Agee got off the bed to retrieve his full-shell hearing aids from the bathroom counter, and he looked in the mirror at his bearded face, his receding gray hair, the person staring back at him both familiar and strange. He knew himself and he didn’t. Who are you anymore? Opening a drawer, he noticed scissors and a razor, and he placed them on a small towel that was beginning to smell sour, and he turned on his hearing aids and the telephone was ringing. Someone complaining about the TV again. He lowered the volume, and CNN went from what had been barely discernible white noise to moderately loud noise that for people with normal hearing would be quite loud and jarring. He returned to the bed to begin his preparations, retrieving two cell phones, one a Motorola with a Washington, D.C., number that was registered to him, the other a disposable Tracfone he’d paid fifteen dollars for at a touristy electronics store in Times Square.

He paired his hearing aid’s Bluetooth remote with his Motorola cell phone and on his laptop logged on to the Web-based caption-telephone service. He clicked on Incoming Calls at the top of the screen and typed in his D.C. cell phone number. Using the disposable phone, he dialed the 1-800 number for the service, and after the tone was prompted to enter the ten-digit number he wanted to call-his D.C. cell phone number, followed by the pound sign.

The disposable phone in his right hand called the Motorola cell phone in his left, and it rang, and he answered it, holding it against his left ear.

“Hello?” In his normal deep voice, a voice both pleasant and reassuring.

“It’s Harvey.” In a nervous tenor voice, the voice of someone young, someone very upset. “Are you alone?”

“Yes, I’m alone. How are you? You sound distressed,” Agee said.

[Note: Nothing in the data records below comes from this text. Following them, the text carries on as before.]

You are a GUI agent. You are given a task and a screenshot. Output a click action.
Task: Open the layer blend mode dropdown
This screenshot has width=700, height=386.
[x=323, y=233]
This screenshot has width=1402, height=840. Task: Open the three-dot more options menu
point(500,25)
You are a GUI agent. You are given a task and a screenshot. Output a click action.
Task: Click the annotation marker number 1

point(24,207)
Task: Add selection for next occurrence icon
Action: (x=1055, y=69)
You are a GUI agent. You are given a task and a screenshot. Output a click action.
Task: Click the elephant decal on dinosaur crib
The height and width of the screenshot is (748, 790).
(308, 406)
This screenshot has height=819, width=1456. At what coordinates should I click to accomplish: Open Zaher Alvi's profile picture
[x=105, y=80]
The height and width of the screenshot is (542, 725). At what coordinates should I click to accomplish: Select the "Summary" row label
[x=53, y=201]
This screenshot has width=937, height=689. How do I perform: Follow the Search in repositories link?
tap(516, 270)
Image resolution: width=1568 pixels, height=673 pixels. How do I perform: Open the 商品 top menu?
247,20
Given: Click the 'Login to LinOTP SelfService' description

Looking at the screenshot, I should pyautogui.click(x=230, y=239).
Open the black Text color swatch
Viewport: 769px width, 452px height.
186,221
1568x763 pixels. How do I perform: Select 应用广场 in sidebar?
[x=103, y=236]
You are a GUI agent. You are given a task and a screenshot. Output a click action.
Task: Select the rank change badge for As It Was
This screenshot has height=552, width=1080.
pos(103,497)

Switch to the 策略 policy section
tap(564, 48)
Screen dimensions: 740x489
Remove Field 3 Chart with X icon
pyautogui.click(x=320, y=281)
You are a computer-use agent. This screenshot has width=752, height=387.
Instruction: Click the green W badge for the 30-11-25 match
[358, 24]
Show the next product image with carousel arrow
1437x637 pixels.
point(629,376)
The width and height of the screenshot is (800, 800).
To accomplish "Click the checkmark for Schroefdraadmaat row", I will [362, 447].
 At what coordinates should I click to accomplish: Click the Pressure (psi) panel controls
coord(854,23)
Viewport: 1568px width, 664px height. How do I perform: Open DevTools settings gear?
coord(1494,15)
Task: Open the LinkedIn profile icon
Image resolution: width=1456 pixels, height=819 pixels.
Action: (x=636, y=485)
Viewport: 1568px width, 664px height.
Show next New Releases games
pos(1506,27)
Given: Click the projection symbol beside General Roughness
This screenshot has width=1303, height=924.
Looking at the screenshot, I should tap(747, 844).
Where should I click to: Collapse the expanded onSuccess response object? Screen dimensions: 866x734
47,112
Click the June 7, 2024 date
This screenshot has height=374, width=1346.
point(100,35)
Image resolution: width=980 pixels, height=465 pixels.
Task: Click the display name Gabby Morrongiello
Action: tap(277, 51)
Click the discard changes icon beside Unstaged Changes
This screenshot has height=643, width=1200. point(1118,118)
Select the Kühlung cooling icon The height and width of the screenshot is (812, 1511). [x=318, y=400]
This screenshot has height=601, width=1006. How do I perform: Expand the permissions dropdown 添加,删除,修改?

“I wish I hadn’t seen it.” The tenor voice faltering, about to cry. “Do you understand? I didn’t want to see something like that, to be involved. I should have stopped my car. I should have tried to help. What if she was still alive when I saw her being dragged out of the yellow cab?”

“Tell me exactly what you saw.”

Agee talking reasonably, rationally, comfortably settled into his role of psychiatrist, rotating the phones back and forth to his left ear as his conversation with himself was transcribed in real time by a captioner he’d never met or spoken to, someone identified only as operator 5622. Bold black text appeared in the Web browser window on Agee’s computer screen as he talked in two different voices on two different phones, interjecting mutterings and noises that sounded like a bad connection while the captioner transcribed only the impersonated Harvey Fahley’s dialogue:

“… When the investigator was talking to me she said something about the police knowing Hannah Starr is dead because of hair recovered, head hair that’s decomposed. (unclear) From where? Uh, she didn’t, the investigator didn’t say. Maybe they already know about a cabdriver because Hannah was seen getting into one? Maybe they know a lot they’ve not released because of the implication, how bad it would be for the city. Yes, exactly. Money. (unclear) But if Hannah’s decomposing head hair was found in a cab and nobody released that information, (unclear) bad, really bad. (unclear) Look, I’m losing you. (unclear) And I shouldn’t be talking anyway. I’m really scared. I need to get off the phone.”